The old home was built in 1905. It was the product of the Victorian Era and the oldest neighborhood in Atlanta. The link below provides a partial view of the neighborhood. My father paid $ 2,000 for this house, which appears to be on the market for $1,550,300.
Life in this home in the 1940s included five bedrooms, one bath, a full-size basement with finished rooms, and a cellar where coal was delivered. The amenities that we take for granted today did not exist. We slept under heavy quilts and dressed in front of a coal furnace. Each room had a fireplace and one electric light in the ceiling. During the 1970s, your enthusiasts' families took on the project of renovating the neighborhood and created an annual Inman Park Festival, which showcased the results. 951 was made into a Breakfast Inn.
As time passes, my thoughts drift back to the old neighborhood. Yes, it was full of wonders! That is because childhood can be a very imaginative and entertaining fountainhead of the future. Do you have the nerve to use some of those wild dreams in the present? For most of us, becoming an adult is the kibosh of wonderland.
Looking back at some of the photos of that earlier time, it triggered the brainstorms and pipedreams.
The trolley cars were attached to an overhead electrical line. How often I watched as the lines fell, and the driver alit to restore the power! The trolley barn is pictured here. It was two doors from my home. At about six o’clock every evening, the last trolley of the day passed my house and entered the barn. (Today, the barn is an antique shop!)

▶ **Collected material**
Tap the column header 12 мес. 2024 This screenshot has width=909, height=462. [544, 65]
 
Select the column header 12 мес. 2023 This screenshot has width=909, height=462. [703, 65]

▶ **Tasks to carry out**
A – Answer these questions from the text about the old Atlanta home:
(i) In what year was the house built?
(ii) How many bedrooms did the home have in the 1940s?
(iii) What is the trolley barn used as today?
B – Quote the text about the old Atlanta home from "As time passes, my" up to and including "kibosh of wonderland.".

▶ **Results for the exercise**
A –
(i) 1905
(ii) Five
(iii) An antique shop

B –
As time passes, my thoughts drift back to the old neighborhood. Yes, it was full of wonders! That is because childhood can be a very imaginative and entertaining fountainhead of the future. Do you have the nerve to use some of those wild dreams in the present? For most of us, becoming an adult is the kibosh of wonderland.